Celedonio Flores was a prolific tango lyricist of the 1920’s. Along with Pascual Contursi, he contributed to the creation of a repertoire of tango canción and to opened the way to the renovation of tango. He is the author of “Mano a mano” and many other classics which were recorded by Carlos Gardel.
Celedonio Esteban Flores was born in Buenos Aires in 1896. He grew up in the center of the city near Lavalle and Tucuman; when he was 14 years-old his family moved to the neighborhood of Villa Crespo. This is where, in the style of Evaristo Carriego, he began writing poetry about ordinary facts of life in the neighborhood and the city.
As a young man and admirer of poets such as Rúben Dario and Amado Nervo, Celedonio never dreamed of becoming a writer himself. In his youth he explored many paths, studying business and then the arts and music (violin). He also competed as a lightweight boxer at the national level before he found his path.
His breakthrough came in 1920 when the newspaper Ultima hora opened a poetry contest. In a moment of wild optimism, Celedonio Flores wrote “Por la Pinta”, hoping perhaps he could win 5 pesos and have his poem published in the newspaper. This is how he attracted the attention of Carlos Gardel who turned his poem into a tango and recorded it in 1921 as “Margot”.
This unexpected success was followed shortly by another one as “Mano a mano“ became one of the greatest hits of Carlos Gardel in 1923.
Other well-known titles by El negro Cele include “Corrientes” y “Esmeralda”, “La mariposa”, “El bulín de la calle Ayacucho”, “Viejo smoking”, “Por qué canto así”, “Malevito”, “Canchero”, “Pan”, “Muchacho” and “La musa mistonga”. Many of those poems were musicalized and recorded by Carlos Gardel and other prominent artists including Pedro Maffia, Edgado Donato, Ignacio Corsini, Edmundo Rivero and Julio Sosa.
Celedonio Flores published two compilations entitled “Chapaleando barro” and “Cuando pasa el organito”. His poetry is characterized by the sentimentalism of the 1920’s and a clever and abundant use of lunfardo.

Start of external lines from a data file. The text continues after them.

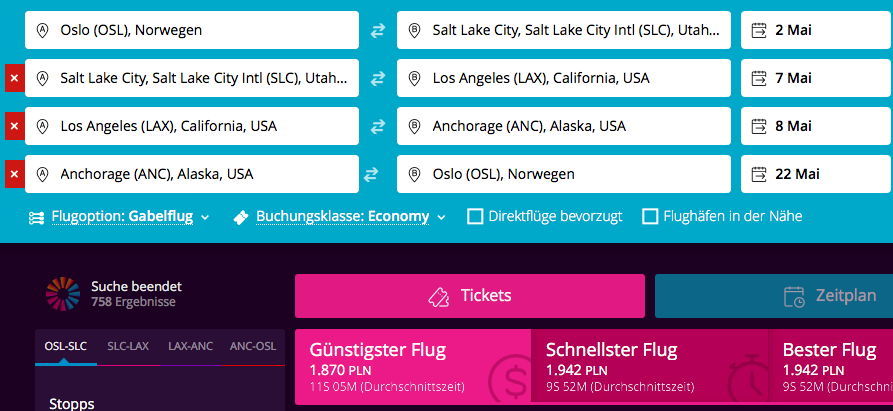Expand Flugoption Gabelflug dropdown
The width and height of the screenshot is (893, 411).
pyautogui.click(x=119, y=217)
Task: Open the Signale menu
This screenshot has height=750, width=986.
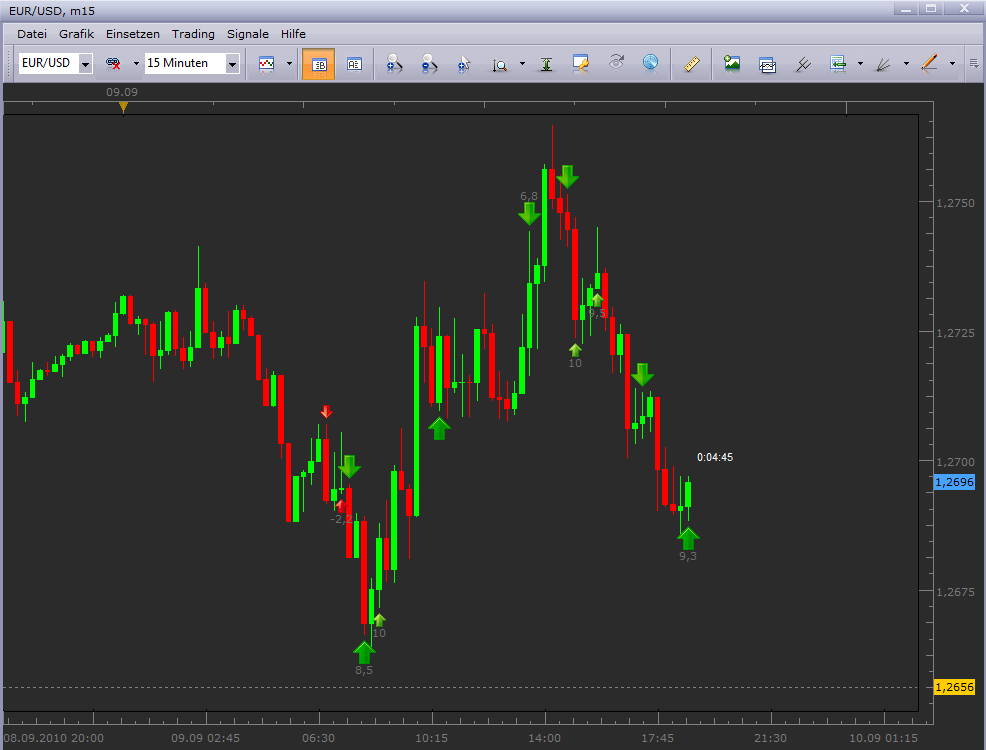Action: pyautogui.click(x=247, y=34)
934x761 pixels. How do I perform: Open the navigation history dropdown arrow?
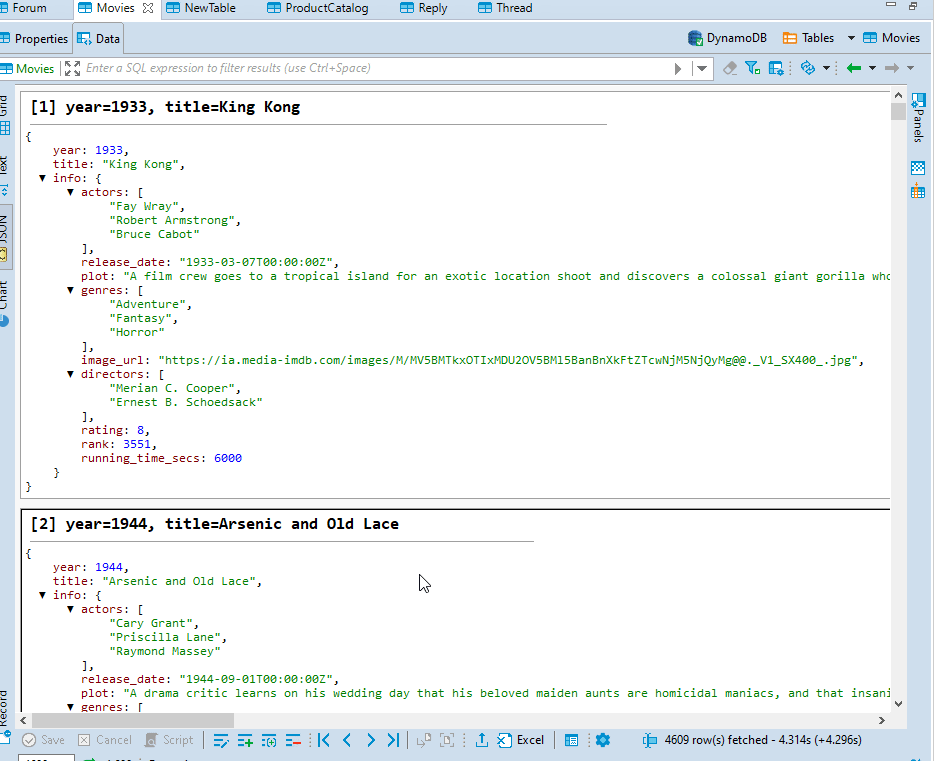tap(872, 67)
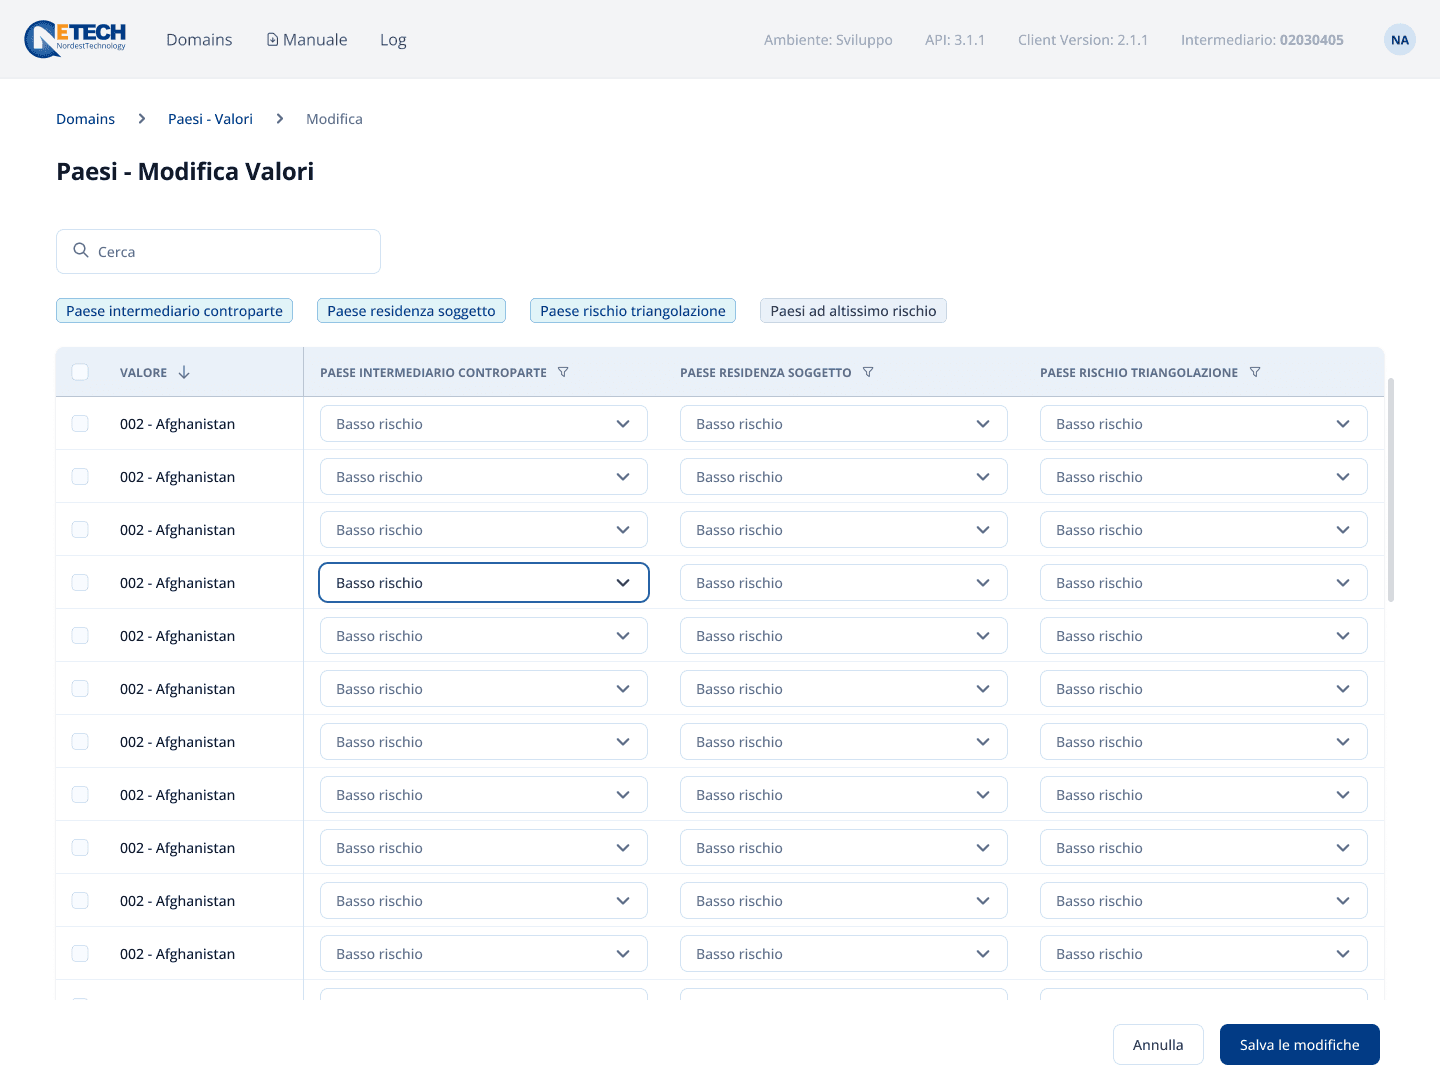Screen dimensions: 1440x1089
Task: Expand the highlighted Basso rischio dropdown
Action: (x=483, y=583)
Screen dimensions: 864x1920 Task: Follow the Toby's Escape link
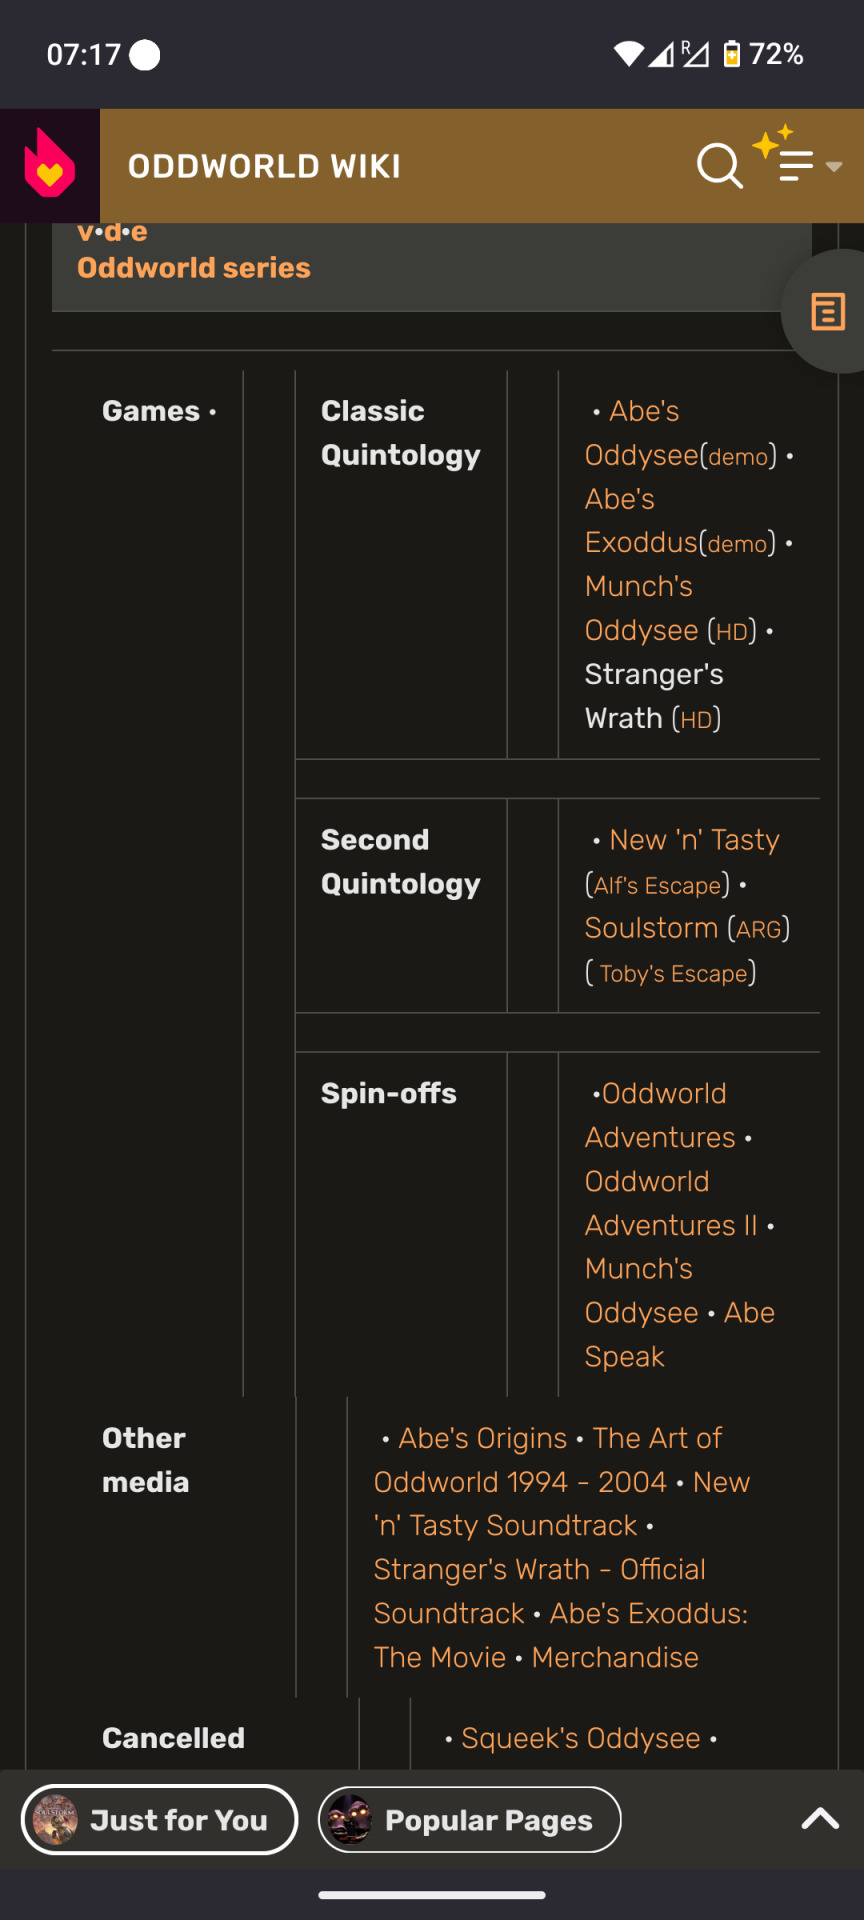click(674, 974)
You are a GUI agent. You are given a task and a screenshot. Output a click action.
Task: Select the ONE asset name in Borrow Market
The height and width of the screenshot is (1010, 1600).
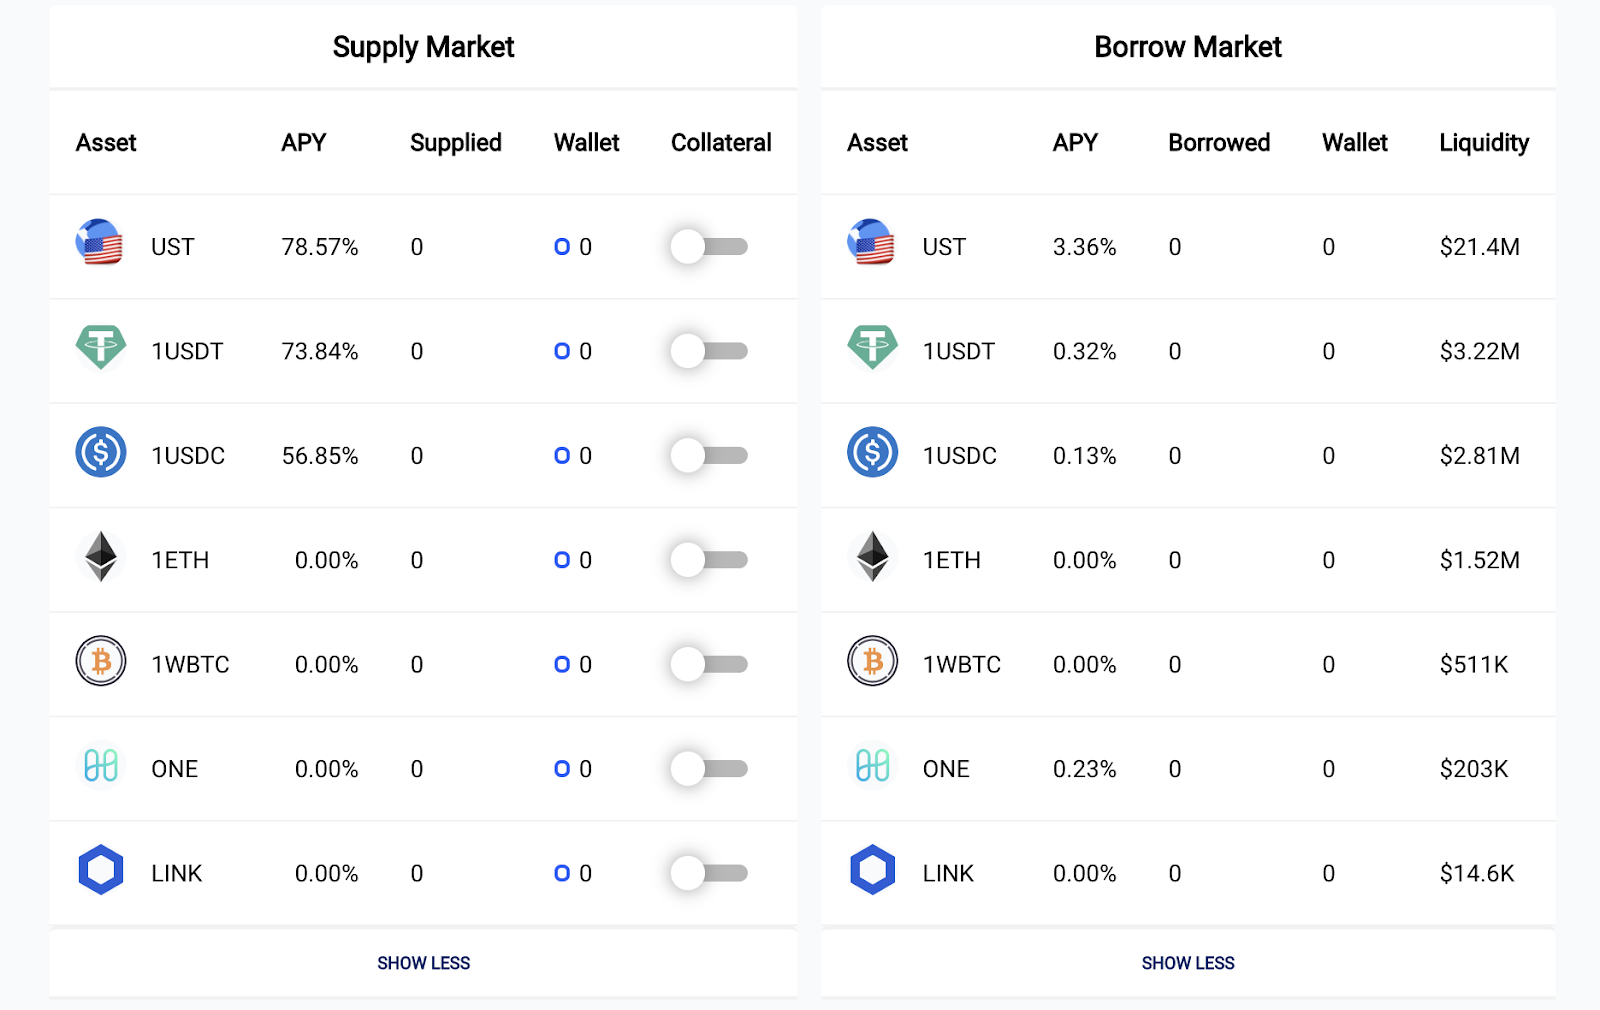946,770
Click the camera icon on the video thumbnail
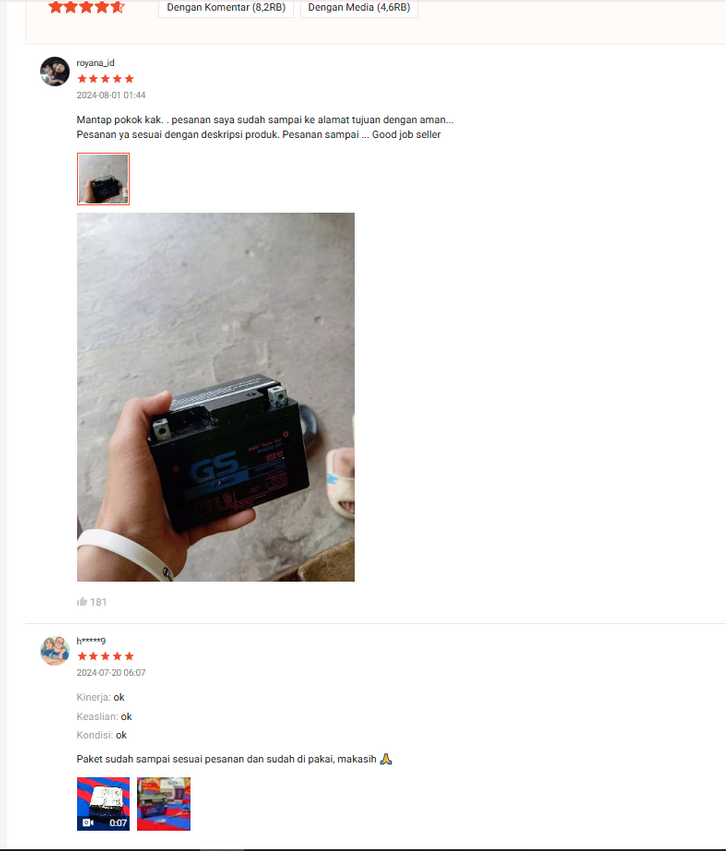 click(88, 823)
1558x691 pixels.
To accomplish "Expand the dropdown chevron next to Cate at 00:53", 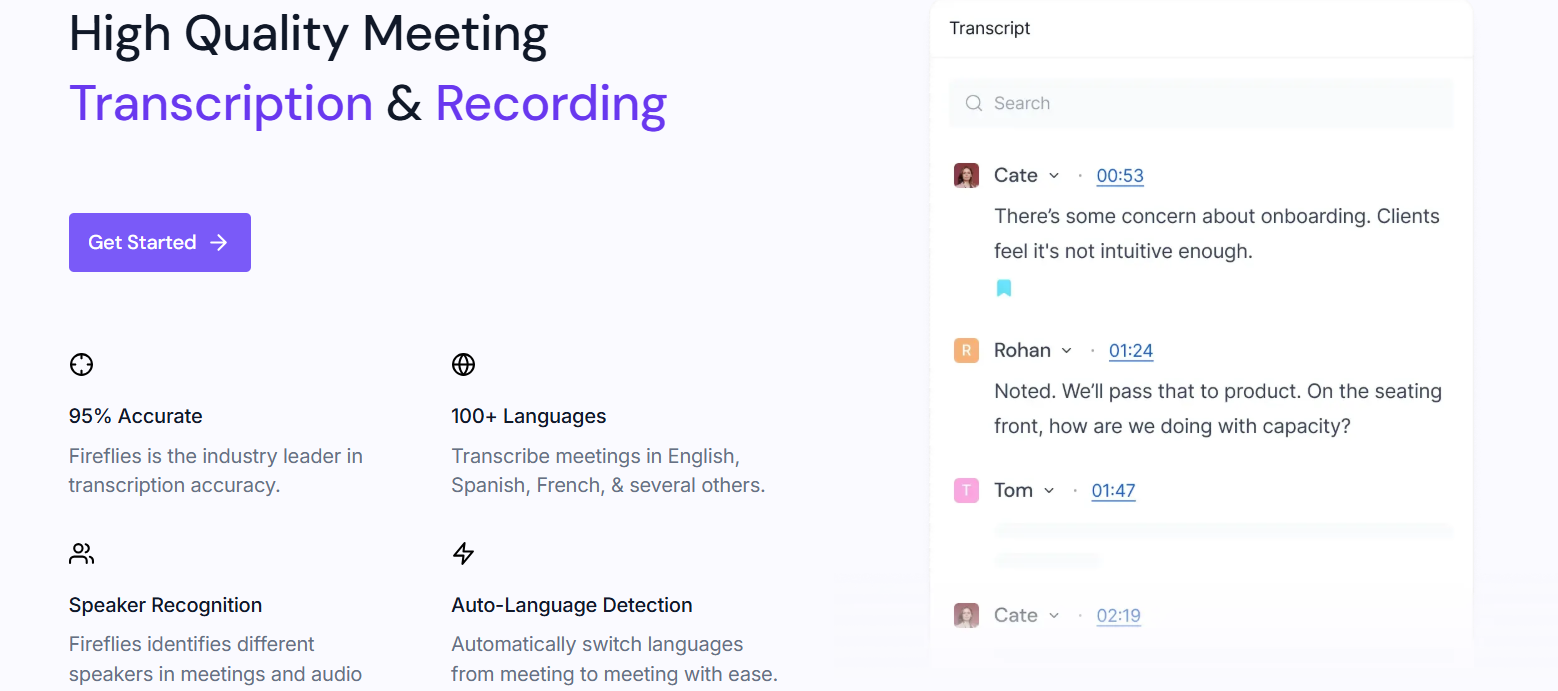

When the prohibition was instituted by the military dictatorship of 1943, the work of Celedonio Flores could no longer be broadcasted, recorded, printed or performed in public. Though he proposed new lyrics for “Mano a mano“, the new version was hardly ever used or recorded and he was deeply affected economically. 
When censureship ended 10 years later, his songs were once again recorded and performed by various artists; they remain to this day among the great classics of the tango repertoire.
However, Celedonio Flores died in 1947 at age 51, six years before the prohibition was lifted. π
 Rossler, Osvaldo. Celedonio Flores. La historia del tango: Los poetas (I). Buenos Aires: Corregidor, 1981. Print.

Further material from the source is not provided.